▶ [Work to be completed]:
A verbatim copy of every record is needed.

▶ [Supplied material]:
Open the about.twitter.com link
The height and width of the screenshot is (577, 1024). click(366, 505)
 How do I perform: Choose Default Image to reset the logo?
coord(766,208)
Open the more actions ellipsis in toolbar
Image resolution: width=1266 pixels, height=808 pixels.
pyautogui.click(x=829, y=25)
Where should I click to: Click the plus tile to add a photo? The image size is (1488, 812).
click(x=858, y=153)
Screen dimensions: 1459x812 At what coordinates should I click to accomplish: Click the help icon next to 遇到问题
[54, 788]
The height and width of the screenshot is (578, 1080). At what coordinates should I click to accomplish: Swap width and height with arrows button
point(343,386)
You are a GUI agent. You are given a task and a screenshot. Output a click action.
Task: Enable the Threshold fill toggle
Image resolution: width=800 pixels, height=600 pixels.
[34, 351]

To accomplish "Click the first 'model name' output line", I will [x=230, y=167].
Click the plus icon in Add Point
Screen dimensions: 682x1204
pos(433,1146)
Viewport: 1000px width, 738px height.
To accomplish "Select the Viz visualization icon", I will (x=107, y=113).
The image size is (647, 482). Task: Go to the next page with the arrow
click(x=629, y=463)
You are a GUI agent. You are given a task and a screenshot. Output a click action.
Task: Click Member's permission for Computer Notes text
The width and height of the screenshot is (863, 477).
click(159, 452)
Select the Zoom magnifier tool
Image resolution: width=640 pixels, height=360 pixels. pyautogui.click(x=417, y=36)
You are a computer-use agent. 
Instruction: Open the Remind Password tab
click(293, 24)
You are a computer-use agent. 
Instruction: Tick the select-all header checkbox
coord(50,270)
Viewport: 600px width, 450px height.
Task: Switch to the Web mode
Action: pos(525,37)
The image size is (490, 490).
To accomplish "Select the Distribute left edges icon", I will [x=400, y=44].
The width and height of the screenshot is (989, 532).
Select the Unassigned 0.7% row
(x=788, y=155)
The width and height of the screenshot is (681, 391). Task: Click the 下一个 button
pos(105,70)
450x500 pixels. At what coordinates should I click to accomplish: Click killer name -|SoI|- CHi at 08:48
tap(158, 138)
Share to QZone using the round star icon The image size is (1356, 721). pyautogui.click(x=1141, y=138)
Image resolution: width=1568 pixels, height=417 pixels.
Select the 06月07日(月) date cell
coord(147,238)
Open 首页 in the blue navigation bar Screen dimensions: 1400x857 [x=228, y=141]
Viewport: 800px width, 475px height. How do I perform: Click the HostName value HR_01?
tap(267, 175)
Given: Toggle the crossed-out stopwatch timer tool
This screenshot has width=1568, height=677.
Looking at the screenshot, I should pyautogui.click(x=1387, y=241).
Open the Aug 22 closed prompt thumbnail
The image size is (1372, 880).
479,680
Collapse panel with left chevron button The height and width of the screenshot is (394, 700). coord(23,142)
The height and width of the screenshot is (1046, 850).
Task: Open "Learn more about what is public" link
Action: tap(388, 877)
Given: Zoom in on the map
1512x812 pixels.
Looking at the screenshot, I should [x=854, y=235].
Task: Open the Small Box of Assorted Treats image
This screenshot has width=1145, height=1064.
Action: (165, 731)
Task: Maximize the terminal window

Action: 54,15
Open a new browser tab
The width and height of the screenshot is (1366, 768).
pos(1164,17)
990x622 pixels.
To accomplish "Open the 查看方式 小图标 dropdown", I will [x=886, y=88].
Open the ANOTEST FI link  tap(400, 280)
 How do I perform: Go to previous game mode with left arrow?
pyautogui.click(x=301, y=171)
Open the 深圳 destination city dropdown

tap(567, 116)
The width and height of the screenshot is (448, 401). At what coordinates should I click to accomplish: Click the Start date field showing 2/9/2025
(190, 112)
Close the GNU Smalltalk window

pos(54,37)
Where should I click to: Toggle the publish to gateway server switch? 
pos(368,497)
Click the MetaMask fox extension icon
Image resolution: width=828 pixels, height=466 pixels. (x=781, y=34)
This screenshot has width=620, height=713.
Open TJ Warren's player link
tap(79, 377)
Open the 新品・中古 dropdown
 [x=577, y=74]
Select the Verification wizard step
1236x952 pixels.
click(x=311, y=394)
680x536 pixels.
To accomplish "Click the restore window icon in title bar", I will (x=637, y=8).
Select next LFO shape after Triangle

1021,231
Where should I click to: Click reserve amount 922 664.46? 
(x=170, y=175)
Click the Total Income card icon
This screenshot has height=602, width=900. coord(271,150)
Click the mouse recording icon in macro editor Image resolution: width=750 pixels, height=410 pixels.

▶ [Final answer]:
Open the about.twitter.com link
The height and width of the screenshot is (577, 1024). click(366, 505)
 How do I perform: Choose Default Image to reset the logo?
coord(766,208)
Open the more actions ellipsis in toolbar
Image resolution: width=1266 pixels, height=808 pixels.
pyautogui.click(x=829, y=25)
Where should I click to: Click the plus tile to add a photo? The image size is (1488, 812).
click(x=858, y=153)
Screen dimensions: 1459x812 At what coordinates should I click to accomplish: Click the help icon next to 遇到问题
[54, 788]
The height and width of the screenshot is (578, 1080). At what coordinates should I click to accomplish: Swap width and height with arrows button
point(343,386)
You are a GUI agent. You are given a task and a screenshot. Output a click action.
Task: Enable the Threshold fill toggle
Image resolution: width=800 pixels, height=600 pixels.
[34, 351]

To accomplish "Click the first 'model name' output line", I will [x=230, y=167].
Click the plus icon in Add Point
Screen dimensions: 682x1204
pos(433,1146)
Viewport: 1000px width, 738px height.
To accomplish "Select the Viz visualization icon", I will (x=107, y=113).
The image size is (647, 482). Task: Go to the next page with the arrow
click(x=629, y=463)
You are a GUI agent. You are given a task and a screenshot. Output a click action.
Task: Click Member's permission for Computer Notes text
The width and height of the screenshot is (863, 477).
click(159, 452)
Select the Zoom magnifier tool
Image resolution: width=640 pixels, height=360 pixels. pyautogui.click(x=417, y=36)
You are a computer-use agent. 
Instruction: Open the Remind Password tab
click(293, 24)
You are a computer-use agent. 
Instruction: Tick the select-all header checkbox
coord(50,270)
Viewport: 600px width, 450px height.
Task: Switch to the Web mode
Action: pos(525,37)
The image size is (490, 490).
To accomplish "Select the Distribute left edges icon", I will [x=400, y=44].
The width and height of the screenshot is (989, 532).
Select the Unassigned 0.7% row
(x=788, y=155)
The width and height of the screenshot is (681, 391). Task: Click the 下一个 button
pos(105,70)
450x500 pixels. At what coordinates should I click to accomplish: Click killer name -|SoI|- CHi at 08:48
tap(158, 138)
Share to QZone using the round star icon The image size is (1356, 721). pyautogui.click(x=1141, y=138)
Image resolution: width=1568 pixels, height=417 pixels.
Select the 06月07日(月) date cell
coord(147,238)
Open 首页 in the blue navigation bar Screen dimensions: 1400x857 [x=228, y=141]
Viewport: 800px width, 475px height. How do I perform: Click the HostName value HR_01?
tap(267, 175)
Given: Toggle the crossed-out stopwatch timer tool
This screenshot has width=1568, height=677.
Looking at the screenshot, I should pyautogui.click(x=1387, y=241).
Open the Aug 22 closed prompt thumbnail
The image size is (1372, 880).
479,680
Collapse panel with left chevron button The height and width of the screenshot is (394, 700). coord(23,142)
The height and width of the screenshot is (1046, 850).
Task: Open "Learn more about what is public" link
Action: tap(388, 877)
Given: Zoom in on the map
1512x812 pixels.
Looking at the screenshot, I should [x=854, y=235].
Task: Open the Small Box of Assorted Treats image
This screenshot has width=1145, height=1064.
Action: (165, 731)
Task: Maximize the terminal window

Action: 54,15
Open a new browser tab
The width and height of the screenshot is (1366, 768).
pos(1164,17)
990x622 pixels.
To accomplish "Open the 查看方式 小图标 dropdown", I will [x=886, y=88].
Open the ANOTEST FI link  tap(400, 280)
 How do I perform: Go to previous game mode with left arrow?
pyautogui.click(x=301, y=171)
Open the 深圳 destination city dropdown

tap(567, 116)
The width and height of the screenshot is (448, 401). At what coordinates should I click to accomplish: Click the Start date field showing 2/9/2025
(190, 112)
Close the GNU Smalltalk window

pos(54,37)
Where should I click to: Toggle the publish to gateway server switch? 
pos(368,497)
Click the MetaMask fox extension icon
Image resolution: width=828 pixels, height=466 pixels. (x=781, y=34)
This screenshot has width=620, height=713.
Open TJ Warren's player link
tap(79, 377)
Open the 新品・中古 dropdown
 [x=577, y=74]
Select the Verification wizard step
1236x952 pixels.
click(x=311, y=394)
680x536 pixels.
To accomplish "Click the restore window icon in title bar", I will (x=637, y=8).
Select next LFO shape after Triangle

1021,231
Where should I click to: Click reserve amount 922 664.46? 
(x=170, y=175)
Click the Total Income card icon
This screenshot has height=602, width=900. coord(271,150)
Click the mouse recording icon in macro editor Image resolution: width=750 pixels, height=410 pixels.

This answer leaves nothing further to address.